### WHAT YOU WILL DO
- 1) In the backpacking essay, rewrite the passage between "But I feel like" and "additions, before cuben.", inclusive, substituting "race among manufacturers" for "manufacturing arms race".
- 2) Condense the paragraph of the backpacking essay that begins "At first the change was subtle" into a shorter version that keeps its main facts.

### DOCUMENT
>> BEGIN
There was a time, before the advent of cuben fabric, when going ultralight or lightweight backpacking meant taking less stuff on trips and on developing your backcountry skills to make up for the smaller safety margin. The simplicity of the activity was its greatest appeal for me, providing a welcome relief from a high stress, high interrupt, high tech career.

Silnylon Forever
Silnylon Forever

But I feel like those days are being replaced by a manufacturing arms race to create the lightest gear. Instead of maintaining simplicity, we now have the ability to fill out our gear lists with all kinds of electronic gadgets and luxury items that would have been unthinkable additions, before cuben.

At first the change was subtle, but as I started slashing my gear weight with cuben-based alternatives, I started carrying more stuff on trips, not less. First it was a cell phone; then a personal locator beacon; a GPS next, and so on. The miracle of cuben fabric let me add more and more luxury items to my pack, because overall, my gear weight was still decreasing.

Technologically, the advances we’ve seen in fabrics are exciting. But I fear that we are losing sight of the simplicity that embracing an ultralight or lightweight backpacking philosophy brings. I’m not suggesting that we turn back the tide of technological or product innovation, but I pray we don’t forget the spiritual reasons for going light. It’s not just about weight.

What you you think?


  1. @ Damien, that is the route I took (by necessity). I use a SVEA 123R in all 4 seasons and my winter sleep system is nesting my son's 3 season bag inside my 3 season bag along with my camp layers.

    The trade-off of this type of simplicity is extra bulk and extra weight. I have saved some serious $$ but I need s now cover to winter overnight becuase the bulkiness of my gear requires a pulk.
>> END
### LISTED RECORDS
>> BEGIN
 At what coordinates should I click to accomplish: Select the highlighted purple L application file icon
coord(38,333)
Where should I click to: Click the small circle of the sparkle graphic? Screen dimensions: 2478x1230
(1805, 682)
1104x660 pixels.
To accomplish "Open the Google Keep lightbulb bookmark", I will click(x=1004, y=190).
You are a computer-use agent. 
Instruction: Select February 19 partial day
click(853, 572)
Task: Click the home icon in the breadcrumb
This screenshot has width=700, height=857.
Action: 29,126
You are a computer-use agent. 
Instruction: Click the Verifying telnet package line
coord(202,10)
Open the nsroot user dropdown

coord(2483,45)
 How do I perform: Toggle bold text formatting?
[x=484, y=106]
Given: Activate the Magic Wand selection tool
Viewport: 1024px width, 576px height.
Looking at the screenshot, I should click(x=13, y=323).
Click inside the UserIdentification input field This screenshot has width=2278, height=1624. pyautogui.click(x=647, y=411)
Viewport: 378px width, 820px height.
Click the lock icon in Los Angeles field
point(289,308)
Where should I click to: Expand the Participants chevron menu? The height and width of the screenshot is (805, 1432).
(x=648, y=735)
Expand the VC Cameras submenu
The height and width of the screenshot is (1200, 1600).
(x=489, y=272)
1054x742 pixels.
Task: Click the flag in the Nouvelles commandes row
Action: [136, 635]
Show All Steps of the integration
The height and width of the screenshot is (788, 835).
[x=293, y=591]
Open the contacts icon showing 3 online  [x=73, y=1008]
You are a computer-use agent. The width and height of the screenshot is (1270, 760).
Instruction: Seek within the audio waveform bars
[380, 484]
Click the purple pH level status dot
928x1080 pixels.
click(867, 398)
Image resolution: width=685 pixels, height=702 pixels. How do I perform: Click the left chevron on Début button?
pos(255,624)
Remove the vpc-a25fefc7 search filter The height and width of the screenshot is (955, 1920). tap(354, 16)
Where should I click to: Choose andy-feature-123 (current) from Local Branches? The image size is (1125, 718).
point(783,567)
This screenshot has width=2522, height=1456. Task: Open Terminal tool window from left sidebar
>> END
### ANSWERS GIVEN
- 1)
But I feel like those days are being replaced by a race among manufacturers to create the lightest gear. Instead of maintaining simplicity, we now have the ability to fill out our gear lists with all kinds of electronic gadgets and luxury items that would have been unthinkable additions, before cuben.

- 2) The change was subtle at first: as cuben-based alternatives cut my gear weight, I began carrying more on trips, not less. A cell phone came first, then a personal locator beacon, then a GPS, and so on. Cuben let me keep adding luxury items because my overall gear weight was still decreasing.